Available data start
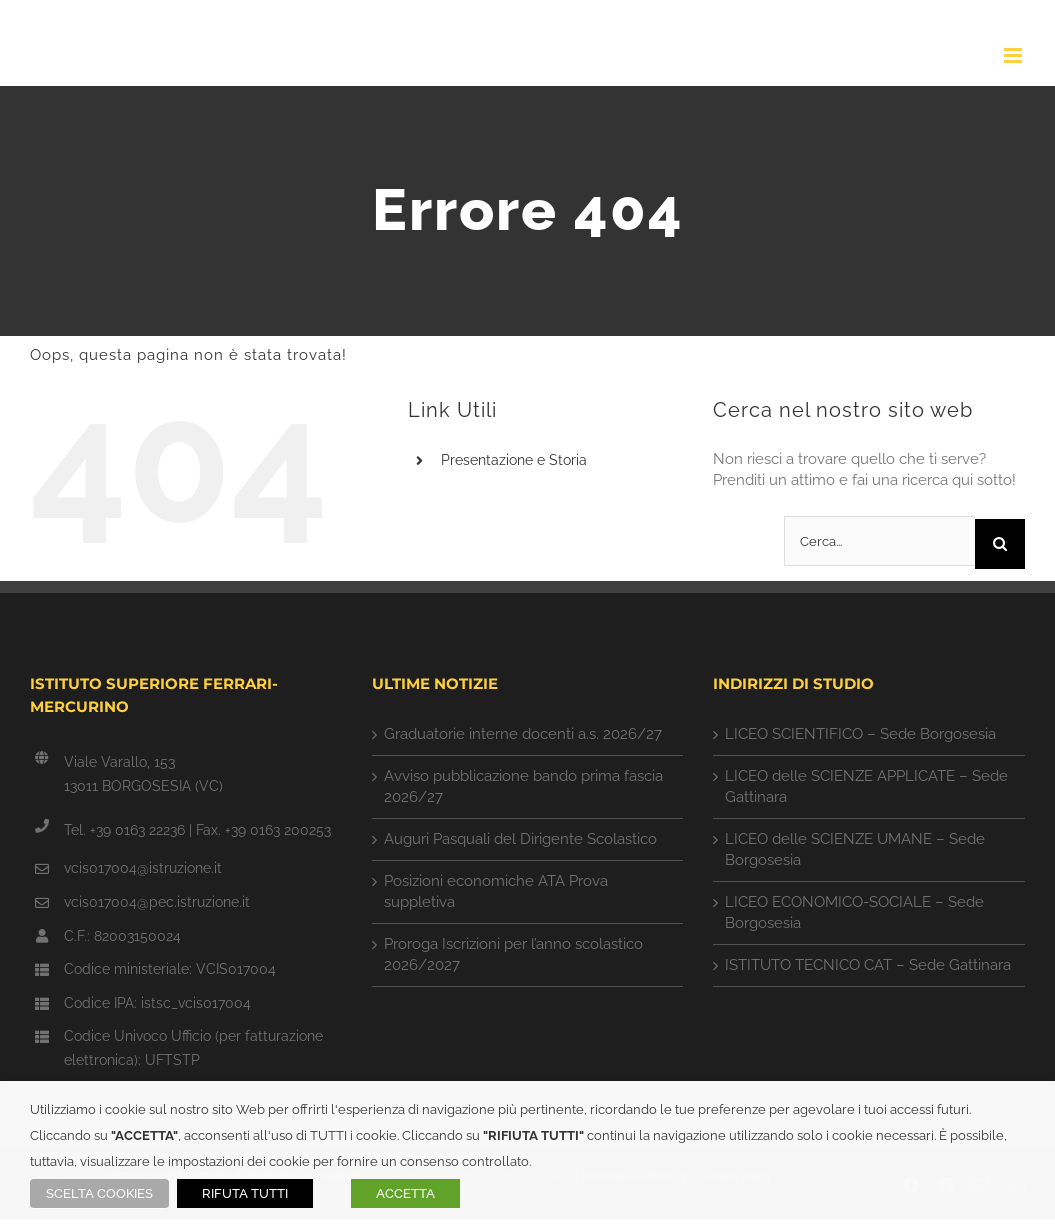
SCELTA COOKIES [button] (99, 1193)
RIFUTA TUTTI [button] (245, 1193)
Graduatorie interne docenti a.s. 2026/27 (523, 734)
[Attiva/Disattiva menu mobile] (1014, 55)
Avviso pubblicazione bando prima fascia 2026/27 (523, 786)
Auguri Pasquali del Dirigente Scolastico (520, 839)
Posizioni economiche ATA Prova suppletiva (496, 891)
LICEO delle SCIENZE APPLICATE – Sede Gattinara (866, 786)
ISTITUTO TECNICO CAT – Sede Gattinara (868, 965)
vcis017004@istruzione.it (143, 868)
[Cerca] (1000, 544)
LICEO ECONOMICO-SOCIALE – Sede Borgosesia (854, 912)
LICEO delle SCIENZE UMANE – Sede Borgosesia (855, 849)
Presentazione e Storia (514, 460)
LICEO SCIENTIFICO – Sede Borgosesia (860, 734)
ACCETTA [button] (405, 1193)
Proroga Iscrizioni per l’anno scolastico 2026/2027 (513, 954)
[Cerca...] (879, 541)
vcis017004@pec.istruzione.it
Available data end
Exercise instructions: Convert the material above into a JSON list of strings with one string per line, skipping blank lines and leaving out the pictures.

Task output:
[
  "SCELTA COOKIES [button] (99, 1193)",
  "RIFUTA TUTTI [button] (245, 1193)",
  "Graduatorie interne docenti a.s. 2026/27 (523, 734)",
  "[Attiva/Disattiva menu mobile] (1014, 55)",
  "Avviso pubblicazione bando prima fascia 2026/27 (523, 786)",
  "Auguri Pasquali del Dirigente Scolastico (520, 839)",
  "Posizioni economiche ATA Prova suppletiva (496, 891)",
  "LICEO delle SCIENZE APPLICATE – Sede Gattinara (866, 786)",
  "ISTITUTO TECNICO CAT – Sede Gattinara (868, 965)",
  "vcis017004@istruzione.it (143, 868)",
  "[Cerca] (1000, 544)",
  "LICEO ECONOMICO-SOCIALE – Sede Borgosesia (854, 912)",
  "LICEO delle SCIENZE UMANE – Sede Borgosesia (855, 849)",
  "Presentazione e Storia (514, 460)",
  "LICEO SCIENTIFICO – Sede Borgosesia (860, 734)",
  "ACCETTA [button] (405, 1193)",
  "Proroga Iscrizioni per l’anno scolastico 2026/2027 (513, 954)",
  "[Cerca...] (879, 541)",
  "vcis017004@pec.istruzione.it"
]